Without .lazymap and select generate full intermediate arrays. On a 1 GB log file, this means keeping gigabytes in memory. Lazy evaluation processes one element at a time — constant O(1) memory regardless of input size.

2. Advanced OOP Concepts

It supports inheritance, polymorphism, and encapsulation, which help build scalable applications.

👉 Example:

class Animal
  def speak
    puts "Some sound"
  end
end

class Dog < Animal
  def speak
    puts "Woof!"
  end
end

animal = Animal.new
dog = Dog.new

animal.speak  # "Some sound"
dog.speak     # "Woof!"
Ruby

3. Concurrency and Multithreading

It supports threads and fibers for concurrent programming.

👉 Example with Threads:

threads = []

3.times do |i|
  threads << Thread.new do
    puts "Thread #{i} is running"
    sleep(1)
    puts "Thread #{i} is finished"
  end
end

threads.each(&:join)
Ruby

4. Garbage Collection and Memory Management

It automatically handles memory with its garbage collector, but developers can optimize memory usage with techniques like object re-use and profiling.

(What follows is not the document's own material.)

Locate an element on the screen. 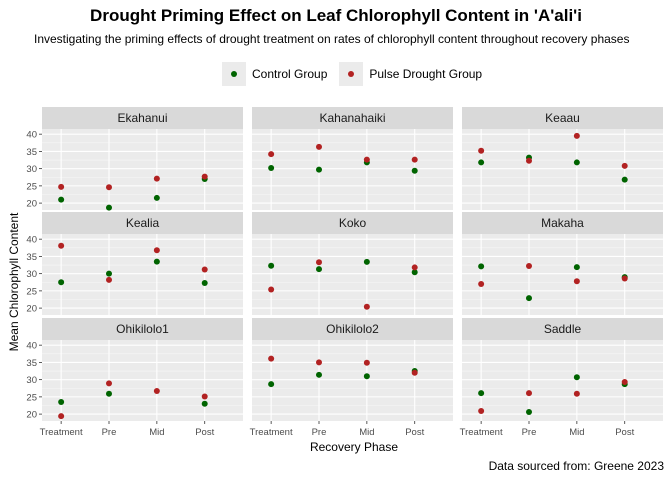 The image size is (672, 480). facet-panel-ekahanui is located at coordinates (142, 170).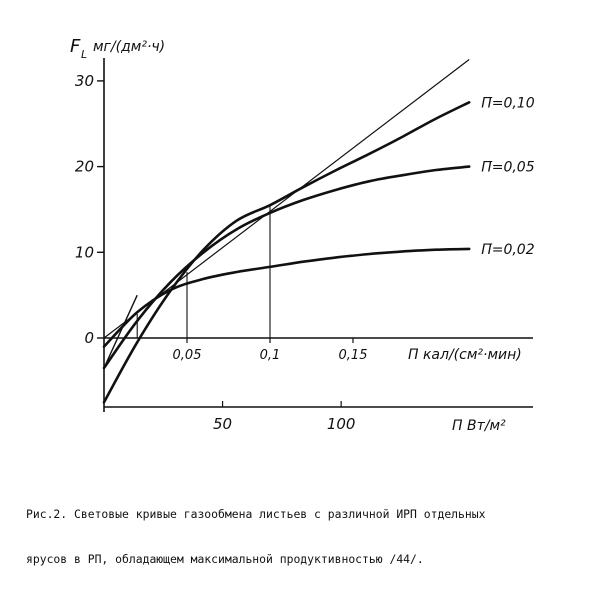 Image resolution: width=606 pixels, height=608 pixels. I want to click on x-ticks-group: 0,05 0,1 0,15, so click(270, 350).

👉 Example (Measuring memory):

require 'objspace'

arr = []
1000.times { arr << "memory".dup }

puts ObjectSpace.memsize_of(arr)  # Shows memory size of the array
Ruby

5. Ruby on Rails Basics

Rails is a popular web framework built on Ruby. It follows the MVC (Model-View-Controller) pattern.

👉 Example (Simple Rails Route):

# In config/routes.rb
Rails.application.routes.draw do
  get 'welcome/index'
end

# In app/controllers/welcome_controller.rb
class WelcomeController < ApplicationController
  def index
  end
end

# In app/views/welcome/index.html.erb
<h1>Hello from Rails!</h1>
Ruby

6. Testing in Ruby (RSpec & Minitest)

Writing tests ensures code reliability.

👉 Example with RSpec:

# spec/calculator_spec.rb
require 'rspec'

class Calculator
  def add(a, b)
    a + b
  end
end

RSpec.describe Calculator do
  it "adds two numbers" do
    calc = Calculator.new
    expect(calc.add(2, 3)).to eq(5)
  end
end
Ruby

7. Performance Optimization

Optimizing it code involves reducing memory usage, avoiding unnecessary loops, and using built-in methods efficiently.

👉 Inefficient vs Optimized Example:

# Inefficient
result = []
[1,2,3,4,5].each { |n| result << n * 2 }

# Optimized
result = [1,2,3,4,5].map { |n| n * 2 }

puts result.inspect  # [2, 4, 6, 8, 10]
Ruby

✅ With these advanced concepts, you are ready to build high-performance Ruby applications. Whether you aim to master Rails web apps, delve into metaprogramming, or optimize for large-scale systems, Ruby provides powerful tools to take your skills to the next level.